### Consignes de l'exercice
A. D'après le texte sur le recadrage, à combien de pixels équivaudrait grosso modo une pellicule « classique » ?
B. Recopiez fidèlement le passage du texte sur le recadrage qui va de « Recadrer c’est tricher » à « et la rapidité. ».
C. Rédigez la suite du texte sur le recadrage, à partir de sa dernière phrase.

### Document
-----
Recadrer c’est tricher ?
Je connais de nombreux photographes amateurs qui se refusent à recadrer ou retoucher une photo. Quelques grands professionnels (Henri Cartier-Bresson en particulier) ont exprimé un avis similaire. D’autres grands n’hésitent pas à accorder une grande place à la post-production et au recadrage.
Le matériel
Les appareils photo modernes délivrent des clichés avec des définitions impressionnantes. Nous trouvons des capteurs de 60 millions de pixels de nos jours pour des appareils semi-professionnels. Le matériel pro, a d’ailleurs souvent un peu moins de pixels : il faut privilégier la solidité et la rapidité.
On estime souvent qu’une pellicule « classique » équivaudrait grosso modo à une dizaine de millions de pixels. Les spécialistes ne sont pas tous d’accord et varient leurs estimations entre 10 et 20 millions de pixels (un mauvais esprit dirait … varie avec l’amélioration des capteurs …) . De toute manière la comparaison est sujette à caution vu la différence de technologie.
-----
### Données
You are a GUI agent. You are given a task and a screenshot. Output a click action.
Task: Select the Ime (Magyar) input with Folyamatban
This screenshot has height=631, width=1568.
-----
### Réponses
A. Une pellicule « classique » équivaudrait grosso modo à une dizaine de millions de pixels.

B.
Recadrer c’est tricher ?
Je connais de nombreux photographes amateurs qui se refusent à recadrer ou retoucher une photo. Quelques grands professionnels (Henri Cartier-Bresson en particulier) ont exprimé un avis similaire. D’autres grands n’hésitent pas à accorder une grande place à la post-production et au recadrage.
Le matériel
Les appareils photo modernes délivrent des clichés avec des définitions impressionnantes. Nous trouvons des capteurs de 60 millions de pixels de nos jours pour des appareils semi-professionnels. Le matériel pro, a d’ailleurs souvent un peu moins de pixels : il faut privilégier la solidité et la rapidité.

C.
En pratique
Que faire de tous ces pixels ? Pour les écrans ou le web vous devrez nécessairement baisser considérablement la définition : Autour de 600 000 pixels si vous ne voulez pas que votre site « rame ». Et si vous ne voulez pas trop faciliter la vie aux crétins qui piratent les images des autres en pensant que c’est un talent …

Si vous souhaitez faire un tirage papier propre (c’est la configuration la plus exigeante) en 30×45 cm une dizaine de millions de pixels c’est déjà très bien. A 18 millions de pixels vous êtes au top du top. Si vous souhaitez agrandir davantage ce sera très bien aussi compte tenu que la distance d’observation augmentera aussi et qu’en conséquence le pouvoir séparateur de l’œil va diminuer. Sauf si vous tombez sur un dangereux maniaque qui va se coller à votre cliché pour voir les pixels ! Il y en a !
Alors pourquoi recadrer ?
- Redresser un horizon mal fichu. Ça arrive souvent, surtout avec le live-view et quel dommage de jeter un cliché pour si peu.
- Enlever la poubelle qui déborde d’immondices là en bas à droite ou d’autres éléments perturbateurs dans l’espace négatif..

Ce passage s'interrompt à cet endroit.